# Mt. Diablo questions?



## Rondo (Apr 27, 2006)

I live in the Concord area and finally started climbing Diablo, better late than never, right. I hear people say that the 1 hour mark (or as close as you can get) is the goal that many aspire to achieve. Although I will never make that time (at 50 my best days are behind me can anyone tell me where this time is measured from, start and finish? Also do people keep track of times to the ranger station and what would a good time to there be? 
Note: I climb from the Danville side.


----------



## b987654 (Aug 18, 2005)

the guy who won the diablo challenge this year is 51......48 min or so.


----------



## Rondo (Apr 27, 2006)

*Aww Man*



b987654 said:


> the guy who won the diablo challenge this year is 51......48 min or so.


Your Killin me!:cryin:


----------



## wheel_suker (Feb 3, 2005)

The Diablo Challenge time is taken from the Athenian school to the top. In summer there is a regular "race" on Thursday evenings from the gate (Danville side where the red tire shredders are) to the Junction. This is the distance most racers judge their form on. A good time there would be in the low twenties.


----------



## DasMud (Jun 8, 2003)

I'm pretty sure the time starts from the last driveway for the Athena school at the bottom. An hour is not out of the question, but takes more than the average amount of training. Hell, if someone can race up on unicycles, you can hit an hour


----------



## Guest (Feb 18, 2007)

Here is a link to the results for last year's Challenge. http://www.mtdiablochallenge.com/ Click on results, then scroll down to "10-1-06-Mt. Diablo Challenge" It's broken down into types of bikes. I was just telling a buddy that we need to do the race this year. He hasn't climbed the mountain yet. The weather has been fantastic, it's time to go.....


----------



## Hillen (May 13, 2005)

*Having trouble picturing this ...*



wheel_suker said:


> In summer there is a regular "race" on Thursday evenings from the gate (Danville side where the red tire shredders are) to the Junction. This is the distance most racers judge their form on. A good time there would be in the low twenties.

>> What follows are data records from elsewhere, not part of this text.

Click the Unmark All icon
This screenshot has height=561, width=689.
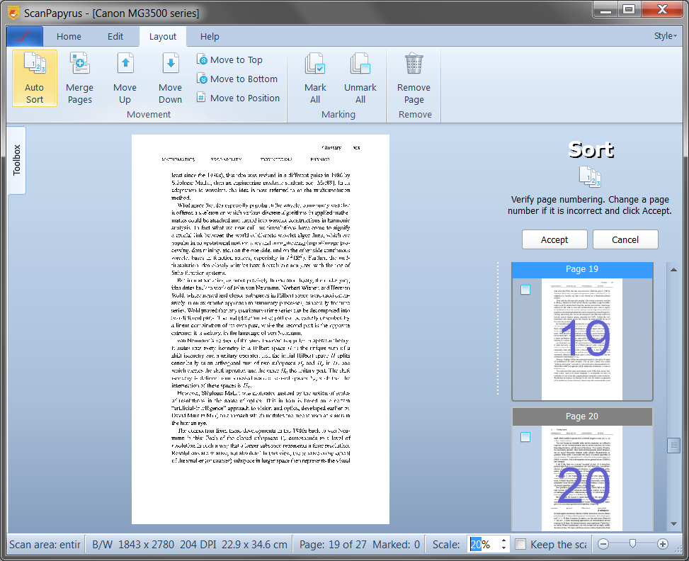click(360, 64)
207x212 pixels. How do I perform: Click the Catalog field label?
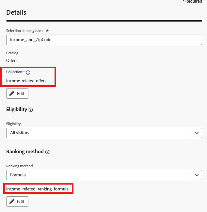pyautogui.click(x=12, y=53)
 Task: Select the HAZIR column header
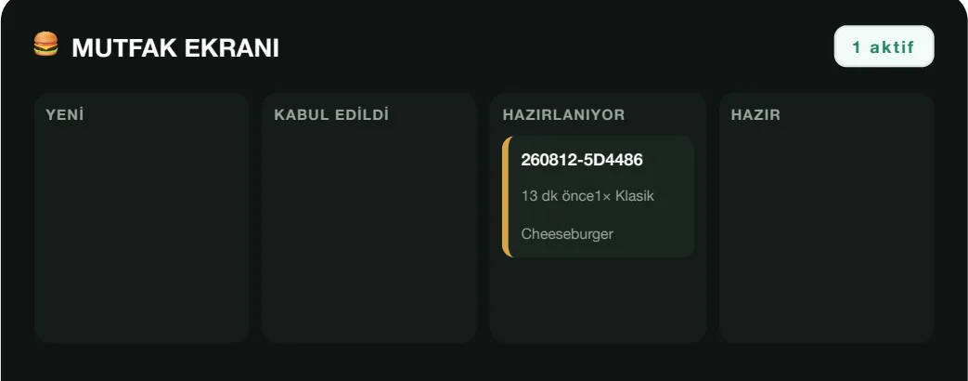click(755, 115)

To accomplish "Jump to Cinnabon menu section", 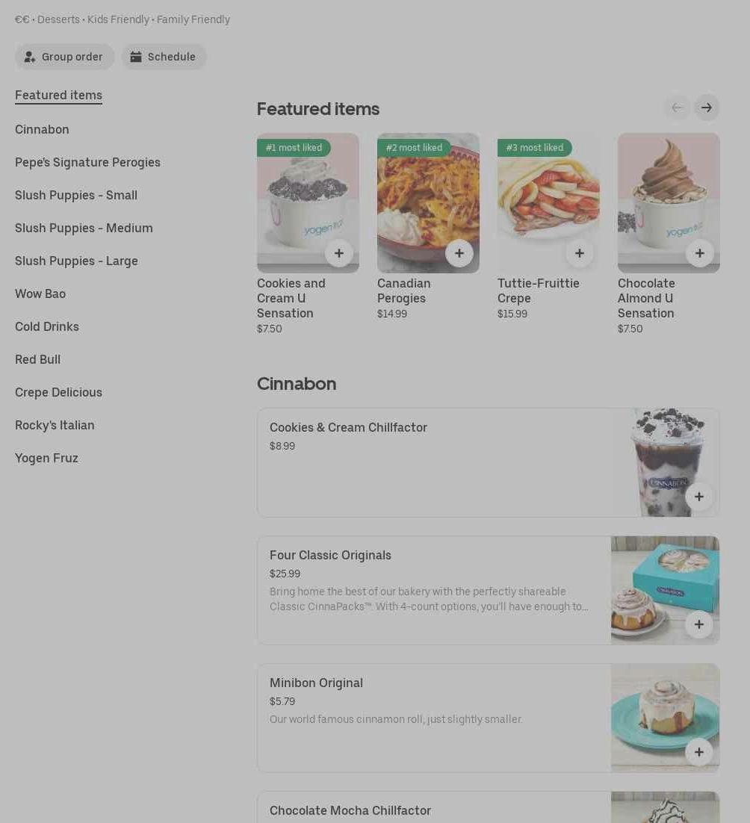I will (x=42, y=130).
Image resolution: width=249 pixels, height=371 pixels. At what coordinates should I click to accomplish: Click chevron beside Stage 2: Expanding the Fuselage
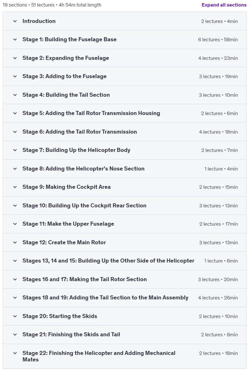point(15,58)
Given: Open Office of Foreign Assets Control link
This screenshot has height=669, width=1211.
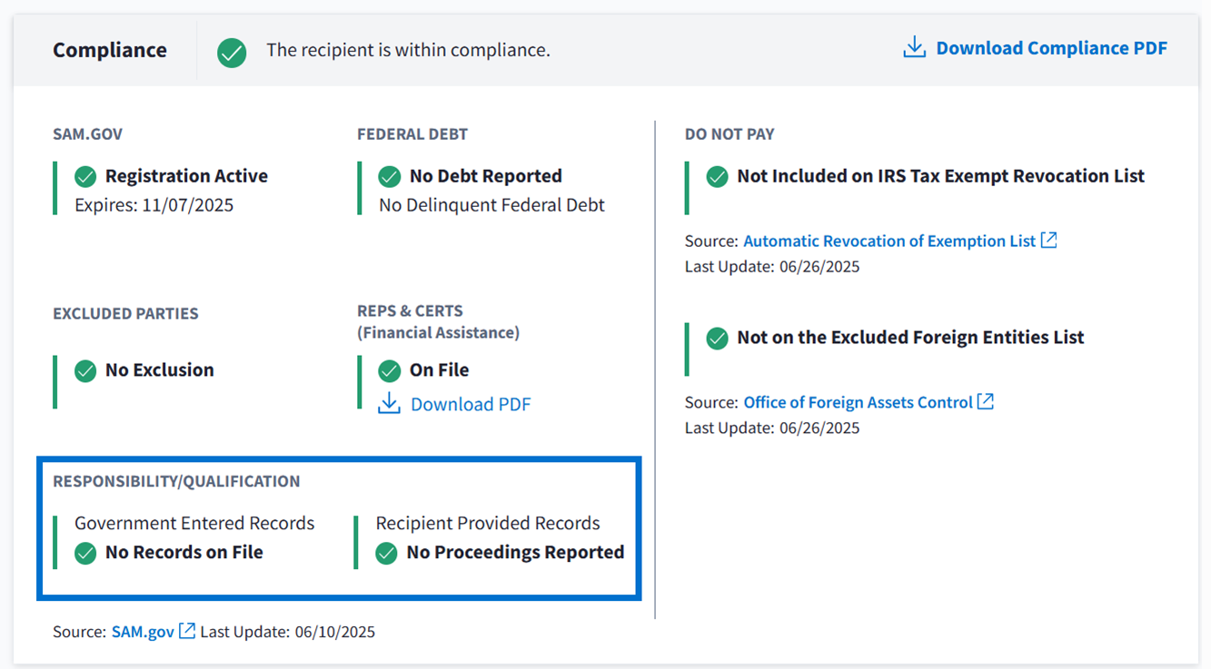Looking at the screenshot, I should [x=858, y=402].
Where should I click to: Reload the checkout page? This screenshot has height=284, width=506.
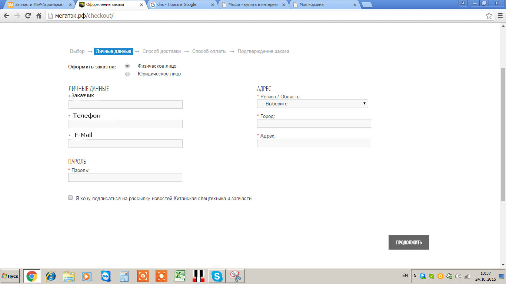[x=28, y=16]
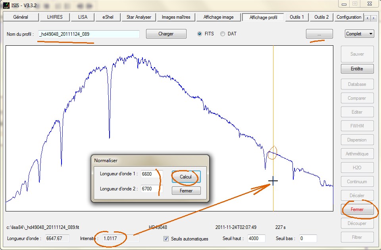The height and width of the screenshot is (250, 381).
Task: Click the ISIS application icon in title bar
Action: pyautogui.click(x=7, y=4)
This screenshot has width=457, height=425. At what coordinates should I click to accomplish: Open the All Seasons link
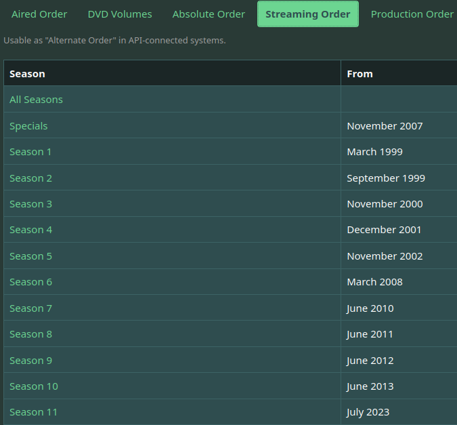click(x=36, y=100)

I'm having trouble picturing where this is -- by "the gate ... where the red tire shredders are" do you mean down near the Athenian School just inside the park after the residential section? Or do you mean the main park entrance gate just down the hill from Rock City where there is usually a ranger in the booth collecting car fees?

If you're talking about the start of the park road down by the end of the residential secion, then a time to the junction in the low 20s seems unrealistic. My time up the hill is 54', and it takes me right around 40 (if memory serves) from Athenian to the Junction.


----------



## wheel_suker (Feb 3, 2005)

Hillen said:


> I'm having trouble picturing where this is -- by "the gate ... where the red tire shredders are" do you mean down near the Athenian School just inside the park after the residential section? Or do you mean the main park entrance gate just down the hill from Rock City where there is usually a ranger in the booth collecting car fees?
> 
> If you're talking about the start of the park road down by the end of the residential secion, then a time to the junction in the low 20s seems unrealistic. My time up the hill is 54', and it takes me right around 40 (if memory serves) from Athenian to the Junction.

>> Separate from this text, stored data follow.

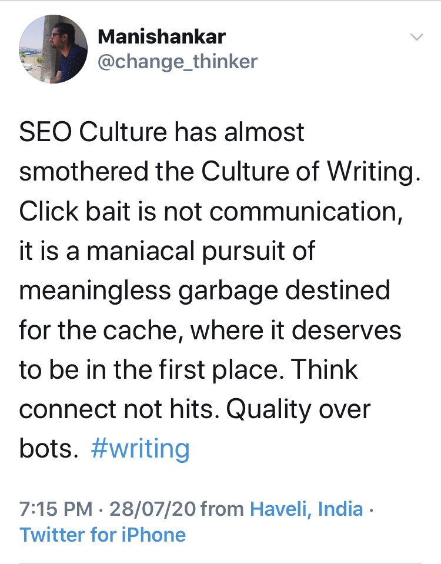Tap the 'it is a maniacal pursuit of' line
Viewport: 441px width, 564px height.
click(167, 251)
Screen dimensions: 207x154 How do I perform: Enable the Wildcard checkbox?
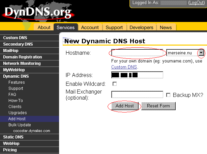[115, 84]
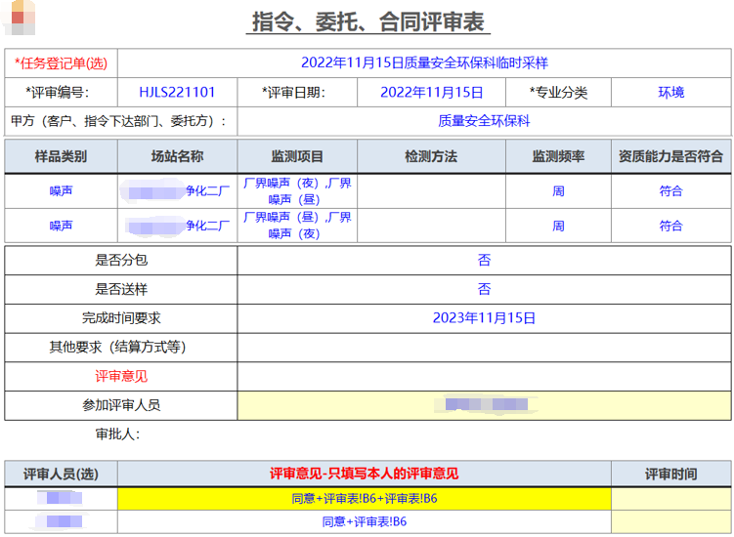Viewport: 734px width, 537px height.
Task: Click the completion date cell 2023年11月15日
Action: click(x=484, y=318)
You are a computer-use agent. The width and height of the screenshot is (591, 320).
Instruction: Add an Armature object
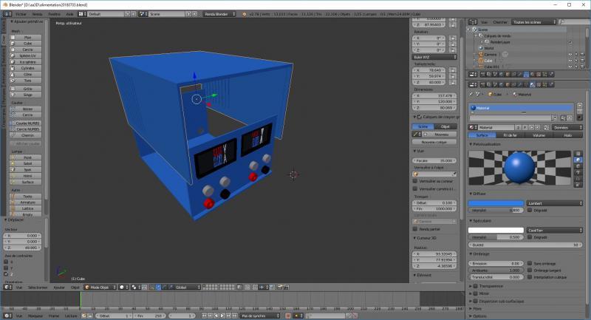click(27, 202)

Except for the Diablo Challenge all times are usually taken from the red tire shredders. If your time up the hill is 54 and it takes you 40 to the junction that would mean 14 minutes for the summit road section. In that case you had better call Discovery fast. You may be our next Tour de Fance winner! 

One of my buddies is a ranger on Diablo. A week ago he timed some pro's doing a quick training ride up there.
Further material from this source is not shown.